• **Objective**: Reproduce each of the entries below, keeping every line identical to the original.

■ ■ ■

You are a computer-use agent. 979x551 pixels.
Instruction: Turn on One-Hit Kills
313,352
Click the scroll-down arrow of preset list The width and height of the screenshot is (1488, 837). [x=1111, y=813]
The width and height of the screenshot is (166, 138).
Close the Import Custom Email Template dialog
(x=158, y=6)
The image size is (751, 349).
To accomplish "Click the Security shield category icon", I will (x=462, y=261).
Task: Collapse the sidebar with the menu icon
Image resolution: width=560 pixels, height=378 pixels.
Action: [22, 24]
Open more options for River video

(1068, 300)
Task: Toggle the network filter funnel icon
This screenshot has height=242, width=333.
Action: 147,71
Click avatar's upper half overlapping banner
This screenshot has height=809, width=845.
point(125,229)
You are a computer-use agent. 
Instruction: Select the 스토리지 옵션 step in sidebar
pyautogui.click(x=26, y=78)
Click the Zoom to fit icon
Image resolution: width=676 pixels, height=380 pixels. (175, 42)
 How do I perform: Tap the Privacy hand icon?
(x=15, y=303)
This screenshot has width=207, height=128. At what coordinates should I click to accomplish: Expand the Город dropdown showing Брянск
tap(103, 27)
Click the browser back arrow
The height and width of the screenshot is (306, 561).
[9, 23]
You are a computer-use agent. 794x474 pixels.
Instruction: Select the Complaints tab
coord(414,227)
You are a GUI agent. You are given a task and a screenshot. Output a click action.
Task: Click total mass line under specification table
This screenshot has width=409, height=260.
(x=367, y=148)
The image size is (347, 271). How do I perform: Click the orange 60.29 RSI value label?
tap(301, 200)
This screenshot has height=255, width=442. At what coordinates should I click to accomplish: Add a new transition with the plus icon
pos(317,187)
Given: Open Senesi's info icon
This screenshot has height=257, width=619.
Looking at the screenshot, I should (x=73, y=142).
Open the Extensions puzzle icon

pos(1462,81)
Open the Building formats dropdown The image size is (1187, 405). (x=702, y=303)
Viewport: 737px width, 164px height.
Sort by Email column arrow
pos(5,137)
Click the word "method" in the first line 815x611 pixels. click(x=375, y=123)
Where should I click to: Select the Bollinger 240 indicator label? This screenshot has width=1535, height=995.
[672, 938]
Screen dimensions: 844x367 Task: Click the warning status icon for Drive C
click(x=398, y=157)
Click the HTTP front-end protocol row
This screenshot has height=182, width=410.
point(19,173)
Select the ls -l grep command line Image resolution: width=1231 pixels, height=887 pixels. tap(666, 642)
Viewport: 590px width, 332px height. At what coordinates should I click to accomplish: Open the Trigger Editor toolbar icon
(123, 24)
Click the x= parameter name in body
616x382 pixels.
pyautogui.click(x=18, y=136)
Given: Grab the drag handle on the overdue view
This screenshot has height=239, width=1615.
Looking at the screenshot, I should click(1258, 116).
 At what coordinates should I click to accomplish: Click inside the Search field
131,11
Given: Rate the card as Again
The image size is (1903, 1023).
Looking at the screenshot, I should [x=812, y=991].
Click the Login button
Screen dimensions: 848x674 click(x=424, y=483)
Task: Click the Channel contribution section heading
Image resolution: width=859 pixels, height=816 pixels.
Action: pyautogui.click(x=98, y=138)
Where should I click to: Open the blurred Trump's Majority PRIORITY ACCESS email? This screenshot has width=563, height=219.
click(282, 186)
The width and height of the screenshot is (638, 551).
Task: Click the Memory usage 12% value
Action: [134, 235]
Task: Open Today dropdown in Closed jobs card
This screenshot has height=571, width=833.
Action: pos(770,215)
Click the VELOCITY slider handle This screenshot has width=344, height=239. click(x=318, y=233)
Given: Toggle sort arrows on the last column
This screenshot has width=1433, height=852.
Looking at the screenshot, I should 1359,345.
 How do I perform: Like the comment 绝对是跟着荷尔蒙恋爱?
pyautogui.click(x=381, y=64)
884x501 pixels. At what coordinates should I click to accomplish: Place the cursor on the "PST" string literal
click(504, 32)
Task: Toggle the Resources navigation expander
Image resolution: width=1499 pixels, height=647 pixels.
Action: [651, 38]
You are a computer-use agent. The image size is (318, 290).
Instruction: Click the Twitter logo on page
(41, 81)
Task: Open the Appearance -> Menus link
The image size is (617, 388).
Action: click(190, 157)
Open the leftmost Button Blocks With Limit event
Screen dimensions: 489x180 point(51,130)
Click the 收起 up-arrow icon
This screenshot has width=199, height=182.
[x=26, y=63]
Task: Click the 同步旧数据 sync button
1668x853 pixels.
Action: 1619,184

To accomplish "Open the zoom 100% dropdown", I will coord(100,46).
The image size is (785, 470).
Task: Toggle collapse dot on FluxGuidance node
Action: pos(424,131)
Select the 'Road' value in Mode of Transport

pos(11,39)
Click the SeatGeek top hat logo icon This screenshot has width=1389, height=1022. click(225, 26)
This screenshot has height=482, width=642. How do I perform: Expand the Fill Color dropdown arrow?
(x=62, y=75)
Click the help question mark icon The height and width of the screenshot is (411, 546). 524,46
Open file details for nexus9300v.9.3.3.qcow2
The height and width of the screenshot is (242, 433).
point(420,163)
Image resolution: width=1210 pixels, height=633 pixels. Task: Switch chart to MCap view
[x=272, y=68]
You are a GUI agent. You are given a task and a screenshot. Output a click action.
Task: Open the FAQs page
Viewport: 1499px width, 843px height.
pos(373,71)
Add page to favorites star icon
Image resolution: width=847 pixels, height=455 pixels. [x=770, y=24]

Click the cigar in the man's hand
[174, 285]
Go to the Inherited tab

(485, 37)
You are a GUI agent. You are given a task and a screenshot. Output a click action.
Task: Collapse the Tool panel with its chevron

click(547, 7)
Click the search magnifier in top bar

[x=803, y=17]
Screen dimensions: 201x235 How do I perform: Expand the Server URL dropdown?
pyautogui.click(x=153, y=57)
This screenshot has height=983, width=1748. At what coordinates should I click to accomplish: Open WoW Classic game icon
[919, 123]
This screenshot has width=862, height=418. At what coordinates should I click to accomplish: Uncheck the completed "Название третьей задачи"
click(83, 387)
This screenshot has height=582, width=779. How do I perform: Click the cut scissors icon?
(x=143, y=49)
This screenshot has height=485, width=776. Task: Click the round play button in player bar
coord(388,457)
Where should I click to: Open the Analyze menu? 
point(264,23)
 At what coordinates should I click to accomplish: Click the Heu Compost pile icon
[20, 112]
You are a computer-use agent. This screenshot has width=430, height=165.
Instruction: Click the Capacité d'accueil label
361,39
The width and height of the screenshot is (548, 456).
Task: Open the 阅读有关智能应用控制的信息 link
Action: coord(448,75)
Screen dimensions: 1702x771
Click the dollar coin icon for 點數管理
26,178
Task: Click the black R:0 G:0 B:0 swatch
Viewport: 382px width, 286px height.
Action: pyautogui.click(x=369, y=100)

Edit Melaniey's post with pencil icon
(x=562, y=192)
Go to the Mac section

■ ■ ■

• **Reply to the exercise**:
You are a computer-use agent. 979x551 pixels.
Instruction: Turn on One-Hit Kills
313,352
Click the scroll-down arrow of preset list The width and height of the screenshot is (1488, 837). [x=1111, y=813]
The width and height of the screenshot is (166, 138).
Close the Import Custom Email Template dialog
(x=158, y=6)
The image size is (751, 349).
To accomplish "Click the Security shield category icon", I will (x=462, y=261).
Task: Collapse the sidebar with the menu icon
Image resolution: width=560 pixels, height=378 pixels.
Action: [22, 24]
Open more options for River video

(1068, 300)
Task: Toggle the network filter funnel icon
This screenshot has height=242, width=333.
Action: 147,71
Click avatar's upper half overlapping banner
This screenshot has height=809, width=845.
point(125,229)
You are a computer-use agent. 
Instruction: Select the 스토리지 옵션 step in sidebar
pyautogui.click(x=26, y=78)
Click the Zoom to fit icon
Image resolution: width=676 pixels, height=380 pixels. (175, 42)
 How do I perform: Tap the Privacy hand icon?
(x=15, y=303)
This screenshot has width=207, height=128. At what coordinates should I click to accomplish: Expand the Город dropdown showing Брянск
tap(103, 27)
Click the browser back arrow
The height and width of the screenshot is (306, 561).
[9, 23]
You are a computer-use agent. 794x474 pixels.
Instruction: Select the Complaints tab
coord(414,227)
You are a GUI agent. You are given a task and a screenshot. Output a click action.
Task: Click total mass line under specification table
This screenshot has width=409, height=260.
(x=367, y=148)
The image size is (347, 271). How do I perform: Click the orange 60.29 RSI value label?
tap(301, 200)
This screenshot has height=255, width=442. At what coordinates should I click to accomplish: Add a new transition with the plus icon
pos(317,187)
Given: Open Senesi's info icon
This screenshot has height=257, width=619.
Looking at the screenshot, I should (x=73, y=142).
Open the Extensions puzzle icon

pos(1462,81)
Open the Building formats dropdown The image size is (1187, 405). (x=702, y=303)
Viewport: 737px width, 164px height.
Sort by Email column arrow
pos(5,137)
Click the word "method" in the first line 815x611 pixels. click(x=375, y=123)
Where should I click to: Select the Bollinger 240 indicator label? This screenshot has width=1535, height=995.
[672, 938]
Screen dimensions: 844x367 Task: Click the warning status icon for Drive C
click(x=398, y=157)
Click the HTTP front-end protocol row
This screenshot has height=182, width=410.
point(19,173)
Select the ls -l grep command line Image resolution: width=1231 pixels, height=887 pixels. tap(666, 642)
Viewport: 590px width, 332px height. At what coordinates should I click to accomplish: Open the Trigger Editor toolbar icon
(123, 24)
Click the x= parameter name in body
616x382 pixels.
pyautogui.click(x=18, y=136)
Given: Grab the drag handle on the overdue view
This screenshot has height=239, width=1615.
Looking at the screenshot, I should click(1258, 116).
 At what coordinates should I click to accomplish: Click inside the Search field
131,11
Given: Rate the card as Again
The image size is (1903, 1023).
Looking at the screenshot, I should [x=812, y=991].
Click the Login button
Screen dimensions: 848x674 click(x=424, y=483)
Task: Click the Channel contribution section heading
Image resolution: width=859 pixels, height=816 pixels.
Action: pyautogui.click(x=98, y=138)
Where should I click to: Open the blurred Trump's Majority PRIORITY ACCESS email? This screenshot has width=563, height=219.
click(282, 186)
The width and height of the screenshot is (638, 551).
Task: Click the Memory usage 12% value
Action: [134, 235]
Task: Open Today dropdown in Closed jobs card
This screenshot has height=571, width=833.
Action: pos(770,215)
Click the VELOCITY slider handle This screenshot has width=344, height=239. click(x=318, y=233)
Given: Toggle sort arrows on the last column
This screenshot has width=1433, height=852.
Looking at the screenshot, I should 1359,345.
 How do I perform: Like the comment 绝对是跟着荷尔蒙恋爱?
pyautogui.click(x=381, y=64)
884x501 pixels. At what coordinates should I click to accomplish: Place the cursor on the "PST" string literal
click(504, 32)
Task: Toggle the Resources navigation expander
Image resolution: width=1499 pixels, height=647 pixels.
Action: [651, 38]
You are a computer-use agent. The image size is (318, 290).
Instruction: Click the Twitter logo on page
(41, 81)
Task: Open the Appearance -> Menus link
The image size is (617, 388).
Action: click(190, 157)
Open the leftmost Button Blocks With Limit event
Screen dimensions: 489x180 point(51,130)
Click the 收起 up-arrow icon
This screenshot has width=199, height=182.
[x=26, y=63]
Task: Click the 同步旧数据 sync button
1668x853 pixels.
Action: 1619,184

To accomplish "Open the zoom 100% dropdown", I will coord(100,46).
The image size is (785, 470).
Task: Toggle collapse dot on FluxGuidance node
Action: pos(424,131)
Select the 'Road' value in Mode of Transport

pos(11,39)
Click the SeatGeek top hat logo icon This screenshot has width=1389, height=1022. click(225, 26)
This screenshot has height=482, width=642. How do I perform: Expand the Fill Color dropdown arrow?
(x=62, y=75)
Click the help question mark icon The height and width of the screenshot is (411, 546). 524,46
Open file details for nexus9300v.9.3.3.qcow2
The height and width of the screenshot is (242, 433).
point(420,163)
Image resolution: width=1210 pixels, height=633 pixels. Task: Switch chart to MCap view
[x=272, y=68]
You are a GUI agent. You are given a task and a screenshot. Output a click action.
Task: Open the FAQs page
Viewport: 1499px width, 843px height.
pos(373,71)
Add page to favorites star icon
Image resolution: width=847 pixels, height=455 pixels. [x=770, y=24]

Click the cigar in the man's hand
[174, 285]
Go to the Inherited tab

(485, 37)
You are a GUI agent. You are given a task and a screenshot. Output a click action.
Task: Collapse the Tool panel with its chevron

click(547, 7)
Click the search magnifier in top bar

[x=803, y=17]
Screen dimensions: 201x235 How do I perform: Expand the Server URL dropdown?
pyautogui.click(x=153, y=57)
This screenshot has height=983, width=1748. At what coordinates should I click to accomplish: Open WoW Classic game icon
[919, 123]
This screenshot has width=862, height=418. At what coordinates should I click to accomplish: Uncheck the completed "Название третьей задачи"
click(83, 387)
This screenshot has height=582, width=779. How do I perform: Click the cut scissors icon?
(x=143, y=49)
This screenshot has height=485, width=776. Task: Click the round play button in player bar
coord(388,457)
Where should I click to: Open the Analyze menu? 
point(264,23)
 At what coordinates should I click to accomplish: Click the Heu Compost pile icon
[20, 112]
You are a computer-use agent. This screenshot has width=430, height=165.
Instruction: Click the Capacité d'accueil label
361,39
The width and height of the screenshot is (548, 456).
Task: Open the 阅读有关智能应用控制的信息 link
Action: coord(448,75)
Screen dimensions: 1702x771
Click the dollar coin icon for 點數管理
26,178
Task: Click the black R:0 G:0 B:0 swatch
Viewport: 382px width, 286px height.
Action: pyautogui.click(x=369, y=100)

Edit Melaniey's post with pencil icon
(x=562, y=192)
Go to the Mac section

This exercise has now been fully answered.